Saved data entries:
________________________________________

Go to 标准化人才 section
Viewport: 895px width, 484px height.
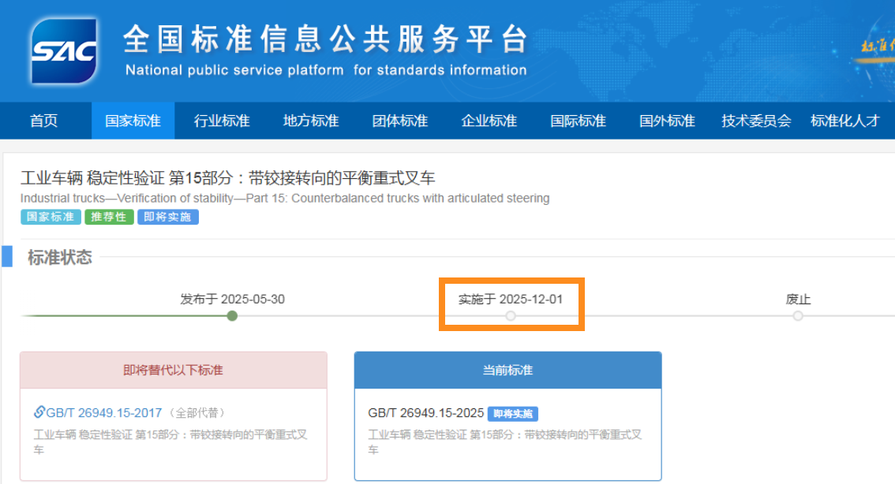point(844,121)
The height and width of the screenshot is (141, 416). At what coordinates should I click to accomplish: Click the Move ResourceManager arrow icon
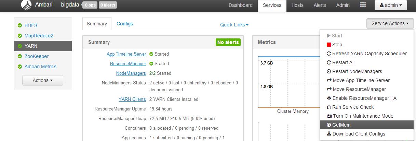click(329, 89)
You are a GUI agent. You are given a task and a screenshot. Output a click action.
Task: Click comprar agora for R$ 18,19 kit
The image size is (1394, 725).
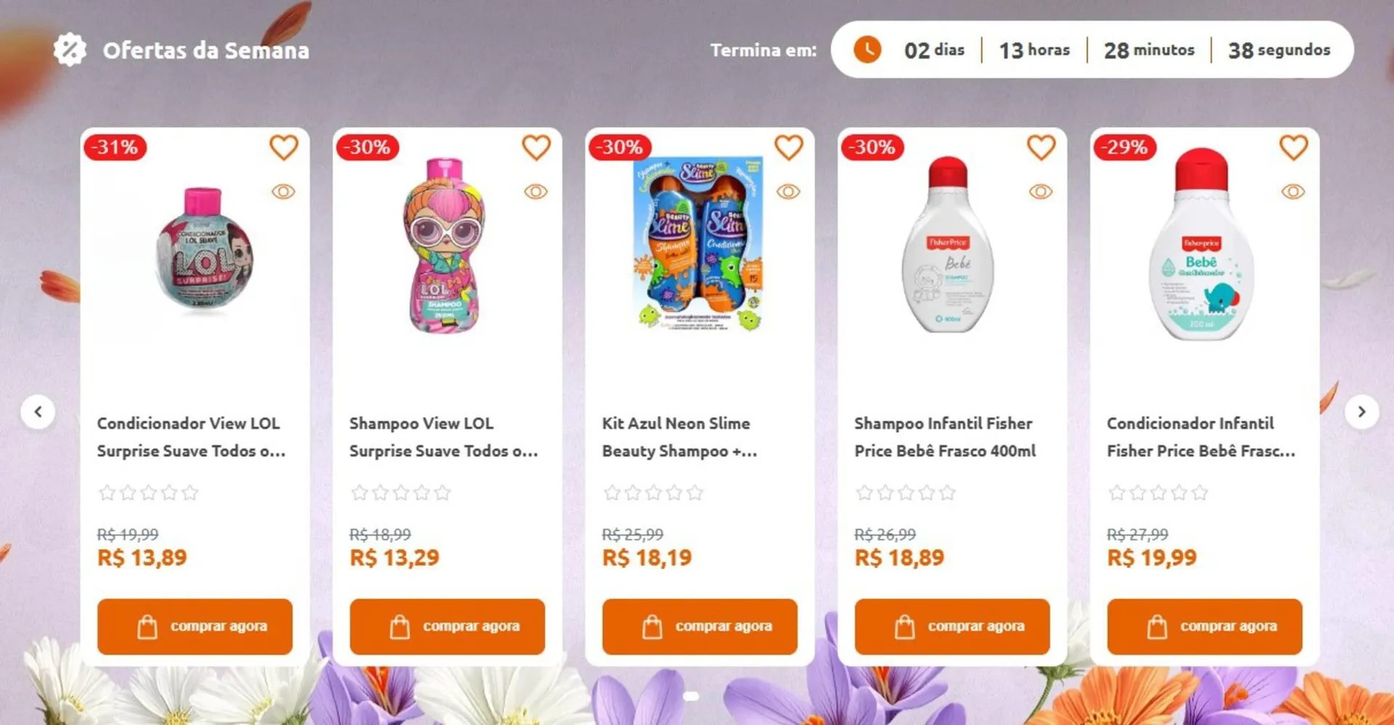(x=699, y=626)
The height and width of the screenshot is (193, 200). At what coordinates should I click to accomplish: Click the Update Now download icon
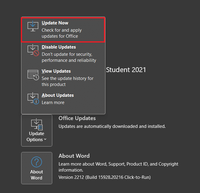[x=33, y=26]
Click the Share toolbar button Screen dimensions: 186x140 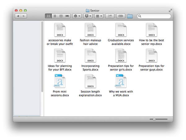coord(110,16)
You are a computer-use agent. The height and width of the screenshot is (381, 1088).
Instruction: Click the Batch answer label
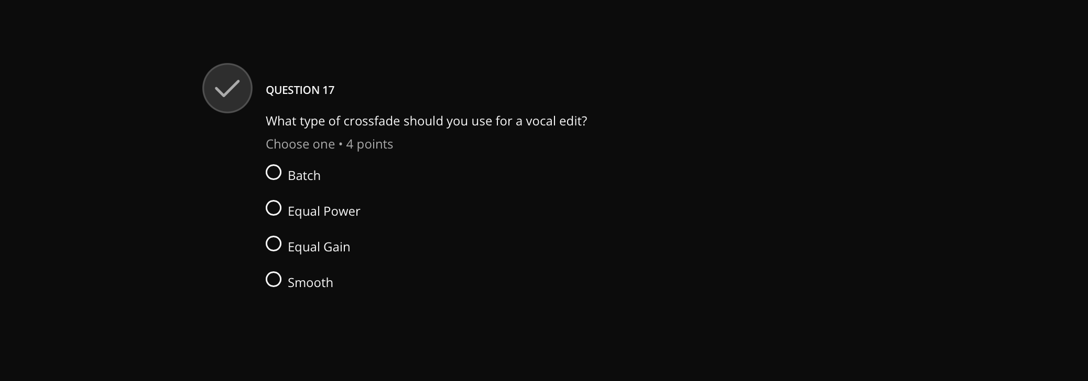point(304,175)
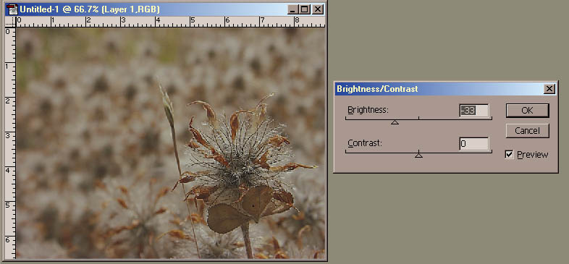The image size is (569, 264).
Task: Confirm adjustment with the OK button
Action: pos(527,111)
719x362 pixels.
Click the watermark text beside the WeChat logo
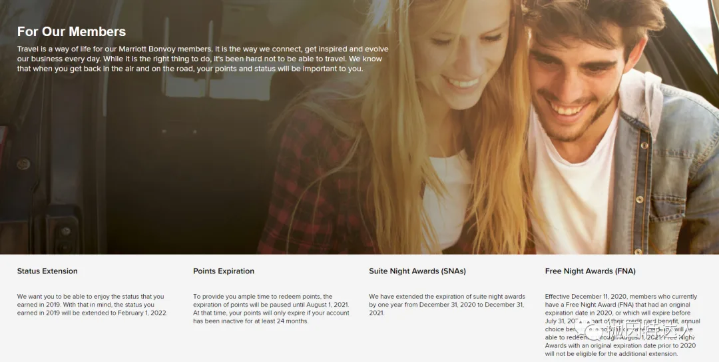click(x=652, y=330)
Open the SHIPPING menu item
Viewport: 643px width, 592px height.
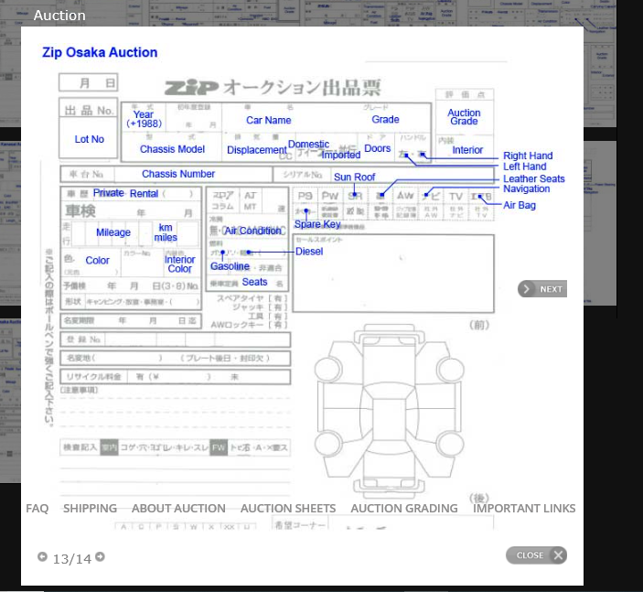pyautogui.click(x=90, y=508)
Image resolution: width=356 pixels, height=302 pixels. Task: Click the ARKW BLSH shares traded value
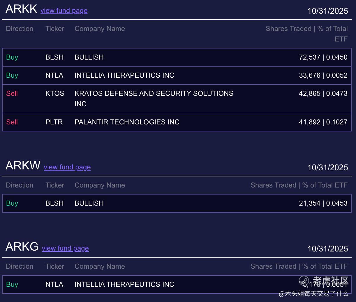(x=323, y=203)
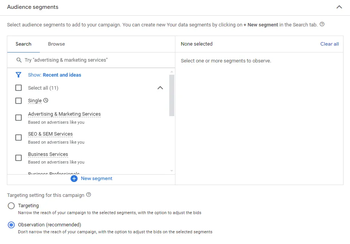The image size is (350, 244).
Task: Collapse the Audience segments section
Action: tap(339, 7)
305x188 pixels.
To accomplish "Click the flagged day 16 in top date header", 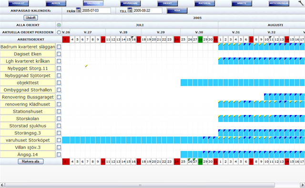I will point(133,39).
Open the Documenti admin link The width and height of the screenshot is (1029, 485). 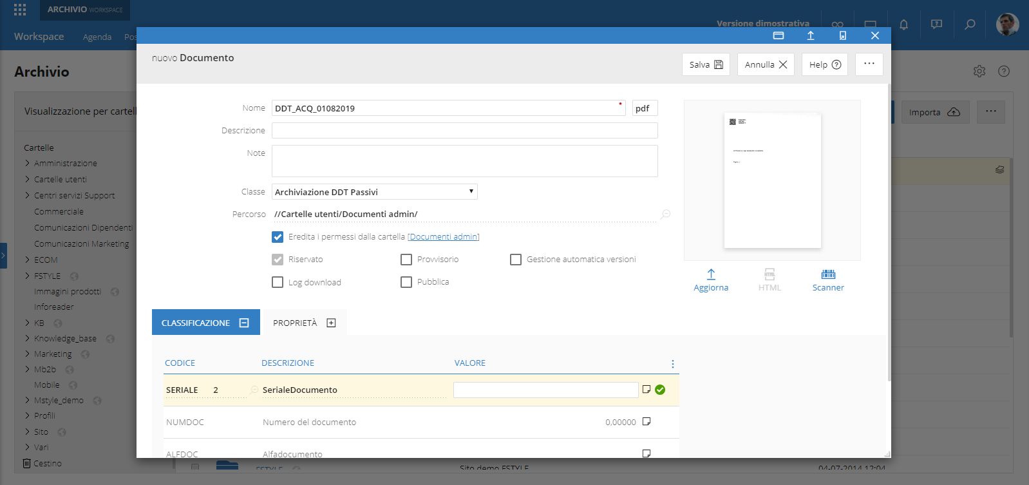pos(444,237)
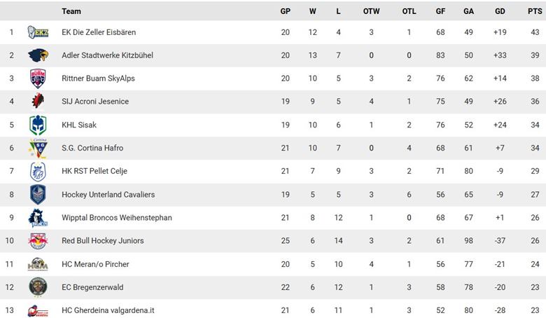Select the Wipptal Broncos Weihenstephan team name
The width and height of the screenshot is (546, 318).
point(116,218)
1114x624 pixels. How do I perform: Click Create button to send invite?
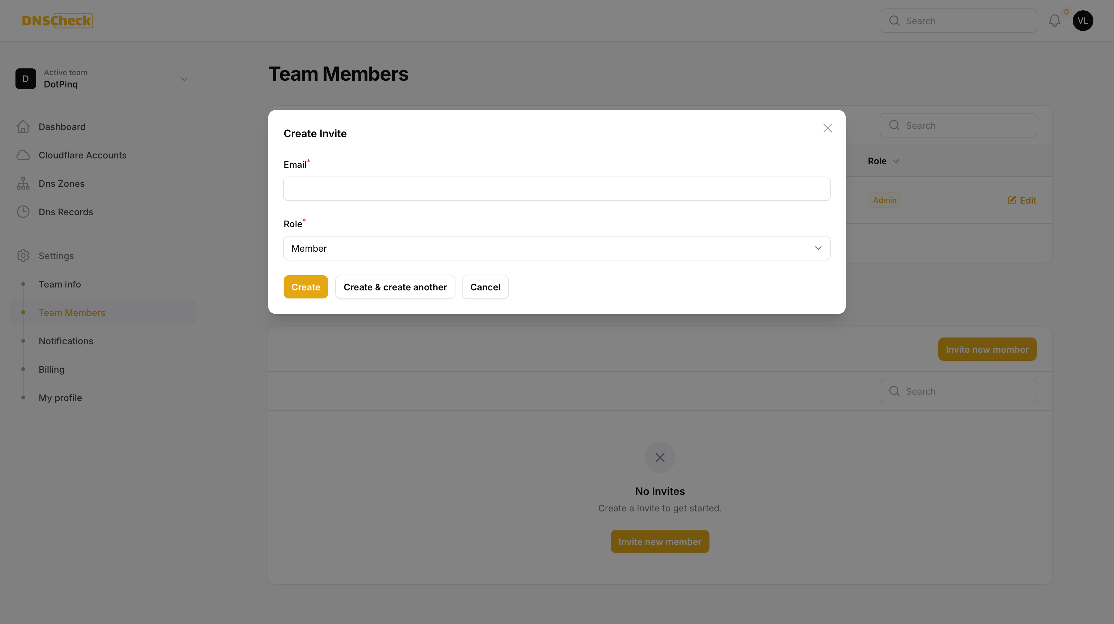(305, 287)
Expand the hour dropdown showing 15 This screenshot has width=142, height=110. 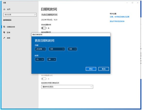(40, 59)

________________________________________

What you will do: Take every line from the data above that holds "agent" and copy it out.

Answer to this exercise:
You are a GUI agent. You are given a task and a screenshot. Output a click action.
You are a computer-use agent. The height and width of the screenshot is (381, 1088).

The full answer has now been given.